Trending on X “W.A.L.T”

W.A.L.T is a diffusion model for photorealistic video generation released by researcher at Stanford, in collaboration with GoogleAI researchers.

W.A.L.T can generate photorealistic, temporally consistent motion from natural language prompts. It can animate any image and can be used to generate videos with consistent 3D camera motion.

Check out the release video

More AI News

Japanese tech giant Rakuten is set to launch its own proprietary artificial intelligence language model, leveraging its unique data across various businesses to enhance operational efficiency and offer the technology to other businesses. Link

Google has acknowledged that their AI demonstration video for the Gemini model, which garnered significant attention, was edited to enhance its presentation. This included speeding up responses and using text prompts with still images instead of real-time voice or video interaction. Link

Investing.com, known for financial news, faces plagiarism allegations for using AI to mimic existing human-written stories. Link

Citrusx, an Israeli startup, has raised $4.5 million in seed funding to develop software ensuring AI models comply with internal and governmental regulations. This comes as AI regulation becomes a growing focus worldwide.Link

Welcome to the innovative world of GitHub projects!

LLMware is an open-source framework that offers a comprehensive set of tools for developing enterprise-grade applications using large language models (LLMs). It supports various features like Retrieval Augmented Generation (RAG), fact-checking, and tools for handling model hallucination. The framework is designed to be accessible for both beginners and advanced AI developers, and it facilitates the development of fact-based generative workflows.

Sweep is an AI junior developer that refactors and writes unit tests for Python.

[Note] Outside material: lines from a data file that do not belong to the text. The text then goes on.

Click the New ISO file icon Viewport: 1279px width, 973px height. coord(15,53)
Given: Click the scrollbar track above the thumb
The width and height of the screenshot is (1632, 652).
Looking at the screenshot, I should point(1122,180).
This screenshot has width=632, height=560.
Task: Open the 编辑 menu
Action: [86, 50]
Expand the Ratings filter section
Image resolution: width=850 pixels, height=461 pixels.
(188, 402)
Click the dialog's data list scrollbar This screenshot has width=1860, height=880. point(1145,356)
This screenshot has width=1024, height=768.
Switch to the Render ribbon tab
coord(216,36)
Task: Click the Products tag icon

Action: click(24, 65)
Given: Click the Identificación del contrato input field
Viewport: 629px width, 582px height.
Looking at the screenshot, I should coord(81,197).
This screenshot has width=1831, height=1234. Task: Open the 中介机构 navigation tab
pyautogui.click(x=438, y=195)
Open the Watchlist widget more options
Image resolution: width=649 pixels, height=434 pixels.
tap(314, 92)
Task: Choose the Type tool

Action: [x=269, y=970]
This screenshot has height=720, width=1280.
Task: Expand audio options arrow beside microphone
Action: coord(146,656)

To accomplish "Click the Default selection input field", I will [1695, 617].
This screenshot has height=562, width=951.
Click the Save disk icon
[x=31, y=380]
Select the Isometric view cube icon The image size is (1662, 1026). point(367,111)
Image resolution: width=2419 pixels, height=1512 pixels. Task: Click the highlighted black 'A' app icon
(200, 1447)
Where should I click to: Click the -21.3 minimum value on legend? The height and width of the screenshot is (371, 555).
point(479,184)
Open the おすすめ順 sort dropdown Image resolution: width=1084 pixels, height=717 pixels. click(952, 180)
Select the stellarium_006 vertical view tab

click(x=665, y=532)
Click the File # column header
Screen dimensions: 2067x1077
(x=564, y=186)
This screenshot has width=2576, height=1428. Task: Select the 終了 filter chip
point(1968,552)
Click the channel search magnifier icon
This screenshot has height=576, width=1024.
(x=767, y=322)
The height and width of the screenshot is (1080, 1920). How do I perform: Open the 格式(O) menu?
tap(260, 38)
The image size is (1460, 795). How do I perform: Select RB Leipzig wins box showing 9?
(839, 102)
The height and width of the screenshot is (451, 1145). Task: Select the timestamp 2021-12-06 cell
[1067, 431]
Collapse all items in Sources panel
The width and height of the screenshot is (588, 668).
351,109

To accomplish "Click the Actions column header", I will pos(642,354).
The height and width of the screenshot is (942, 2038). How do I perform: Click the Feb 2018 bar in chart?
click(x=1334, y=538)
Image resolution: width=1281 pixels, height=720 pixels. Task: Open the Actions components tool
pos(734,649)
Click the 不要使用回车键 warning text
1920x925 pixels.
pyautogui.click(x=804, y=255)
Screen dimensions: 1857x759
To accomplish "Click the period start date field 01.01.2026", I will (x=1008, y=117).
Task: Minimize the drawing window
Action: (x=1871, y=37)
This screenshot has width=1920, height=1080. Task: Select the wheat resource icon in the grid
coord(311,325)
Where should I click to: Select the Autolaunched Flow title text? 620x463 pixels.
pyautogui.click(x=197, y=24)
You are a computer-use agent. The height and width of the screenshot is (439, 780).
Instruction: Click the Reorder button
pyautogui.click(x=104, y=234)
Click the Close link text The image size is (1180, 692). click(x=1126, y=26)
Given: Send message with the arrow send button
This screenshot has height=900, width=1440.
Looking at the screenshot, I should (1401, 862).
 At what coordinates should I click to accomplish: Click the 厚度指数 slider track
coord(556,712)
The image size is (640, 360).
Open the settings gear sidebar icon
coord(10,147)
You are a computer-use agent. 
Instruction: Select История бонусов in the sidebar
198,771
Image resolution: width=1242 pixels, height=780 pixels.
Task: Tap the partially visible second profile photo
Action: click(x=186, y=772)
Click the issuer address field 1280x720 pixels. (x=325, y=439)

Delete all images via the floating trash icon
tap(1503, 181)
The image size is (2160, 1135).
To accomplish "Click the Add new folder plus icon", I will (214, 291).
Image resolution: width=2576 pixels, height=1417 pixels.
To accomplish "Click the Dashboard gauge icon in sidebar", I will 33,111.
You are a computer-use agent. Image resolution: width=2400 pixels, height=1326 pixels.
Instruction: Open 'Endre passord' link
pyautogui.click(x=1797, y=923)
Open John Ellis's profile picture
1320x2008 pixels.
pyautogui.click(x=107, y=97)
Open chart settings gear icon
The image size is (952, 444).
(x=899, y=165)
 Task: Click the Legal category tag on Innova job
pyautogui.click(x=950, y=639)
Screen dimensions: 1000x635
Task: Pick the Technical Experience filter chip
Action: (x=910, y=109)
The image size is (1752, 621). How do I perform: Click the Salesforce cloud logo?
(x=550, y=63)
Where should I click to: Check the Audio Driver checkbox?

SkyPilot is a versatile framework for running Large Language Models (LLMs), AI, and batch jobs on any cloud platform. It offers features like maximum cost savings, high GPU availability, and managed execution with a user-friendly interface. The framework simplifies cloud infrastructure management, supports various workloads without code changes, and can be easily installed using pip. It is designed to provide efficient and cost-effective cloud resource utilization for AI and LLM projects.